**Supplied passage**
-=-=-=-=-
USC-IUBFC refers to our new algorithm for deriving the initial uncertain supports adapting IUBFC with our new list counting method.

Theorem 11

The time complexity of USC-IUBFC is \(O(\sum _{e(u, v) \in E} \min \{deg(u)^2, deg(v)^2 \})\)

Proof

Unlike IUBFC (Algorithm 3), USC-IUBFC may have to access every possible combination of wedges for each list making the time complexity resemble USC-UBFC. \(\square \)

Whilst USC-IUBFC does not have the same reduction in time complexity that occurs when comparing IUBFC to UBFC in the global counting variation, the method still derives significant benefit from ignoring useless wedge comparisons as well as not needing to verify that every butterfly has an existential probability greater than or equal to t as that information can be inferred via Lemma 3 and Lemma 4.

Theorem 12

The total number of times an uncertain support is modified in USC-IUBFC is \(2C_t + 2\sum _{(u, v) \in E}{\mathbb {I}}\) where \({\mathbb {I}} = 1\) if u and v start and end a wedge (which follows vertex priority ordering [Definition 12]) which is a part of an uncertain butterfly and \({\mathbb {I}} = 0\) otherwise.

Proof

For each butterfly, two of the edges are incremented by 1 immediately which accounts for \(2C_t\). As a result, we only need to figure out the number of times the algorithm further updates edge uncertain supports (i.e. when a wedge represented by a j pointer is updated). We can find this number by considering that for each pair of nodes u and v which form at least one wedge (following vertex priority) that further forms an uncertain butterfly with the rest of the wedges starting and ending at u and v. Therefore, the two edges of that wedge have their uncertain support updated once (this is a j pointer wedge). \(\square \)

There is a very rare possibility that no two wedge start/end points u/v are part of more than one uncertain butterfly in which case the total number of uncertain support modifications is once again exactly \(4C_t\). However, this is exceedingly unlikely particularly for large real bipartite networks. In general, the total number of uncertain support modifications of USC-IUBFC is in the range of \((2C_t, 4C_t]\) which can never be worse than the \(4C_t\) accesses of USC-UBFC.

7.1.3 Systematic local search

Both methods mentioned above follow the logic used to motivate global uncertain butterfly counting in that they aim to find each uncertain butterfly only once and then uses the algorithm structure to try and reduce the number of uncertain support modifications. That is, the minimisation of theoretical time complexity is prioritised over minimisation of the amount of uncertain support modification. Our alternate solution reverses this and aims to prioritise the minimisation of the uncertain support modification.

The absolute minimum number of times the uncertain support of a single edge can be modified is once. That is, the uncertain support of that edge is found and the value is modified from 0 to be its correct value. This means, the minimum possible number of uncertain support modifications over the entire runtime of an algorithm must be |E| exactly (assuming each edge has nonzero uncertain support).

figure k

As mentioned in Sect. 6.1, we use a local uncertain butterfly counting method which can find the uncertain butterfly count for a given edge (i.e. the uncertain support). Algorithm 11 provides the details of this method, with largely the same methodology as the vertex-centric version (Algorithm 5). The time complexity of this local count method is also \(O(d^2 \log (d))\) where \(d = \max _{v \in V}\{deg(v)\}\).
-=-=-=-=-
**Given request A**
Copy the entries from the line containing "You are a computer-use agent. Image resolution: width=1024" through the line containing "Instruction: Click the Purchase cart icon", both lines included.

**Given data**
-=-=-=-=-
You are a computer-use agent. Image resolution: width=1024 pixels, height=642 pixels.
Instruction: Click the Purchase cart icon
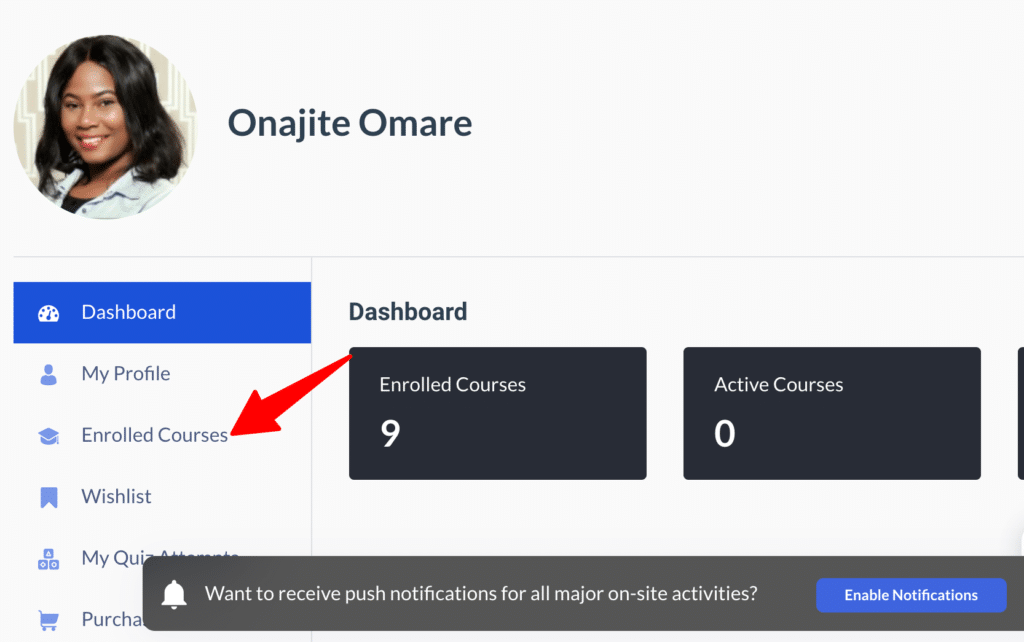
-=-=-=-=-
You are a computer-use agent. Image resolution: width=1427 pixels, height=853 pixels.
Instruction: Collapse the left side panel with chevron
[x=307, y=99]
-=-=-=-=-
**Given request B**
Continue the passage on uncertain butterfly counting from the point where it stops.

**Final answer A**
You are a computer-use agent. Image resolution: width=1024 pixels, height=642 pixels.
Instruction: Click the Purchase cart icon

**Final answer B**
figure l

Algorithm 12, henceforth referred to as USC-LS, details the straightforward local search-driven initial uncertain support derivation algorithm. The method is straightforward where for each edge on the graph, local search is conducted in order to find the exact number of uncertain butterflies containing said edge. Then, the uncertain support value is updated all at once in order to minimise accesses to memory.

Theorem 13

The time complexity of USC-LS is \(O(|E|d^2 \log (d))\) where \(d = \max _{v \in C}\{deg(v)\}\)

Proof

Given that the time complexity of local search for any given edge \(e \in G\) is \(O(d^2 \log (d))\), the remaining proof is trivial. \(\square \)

To compare the time complexity of USC-LS with USC-UBFC and USC-IUBFC, the latter two may have their time complexity generalised as \(O(|E|d^2)\). As a result, it is clear that theoretically USC-LS is more expensive by a factor of O(log(d)).

Theorem 14

The total number of times an uncertain support value is modified is \(|E_t|\) number of times where \(E_t\) is the set of edges which have nonzero uncertain support

Proof

The value for an edge is derived then the update occurs all at once. This happens for each edge in the entire system. \(\square \)

It is fairly obvious that USC-LS has the least possible amount of uncertain support updates for a system in which the uncertain support of each edge is stored in its own unique location.

Table 2 Dataset Information (* indicates variable number)

7.2 Complexity analysis

In this section, we examine the complexity analysis of our uncertain bitruss decomposition method. For our analysis, we assume that we are using the Bin Sort method. We refer to the general algorithm framework as UBitD with each variation being referred to as UBitD-UBFC, UBitD-IUBFC or UBitD-LS depending on the selected initial uncertain support derivation method.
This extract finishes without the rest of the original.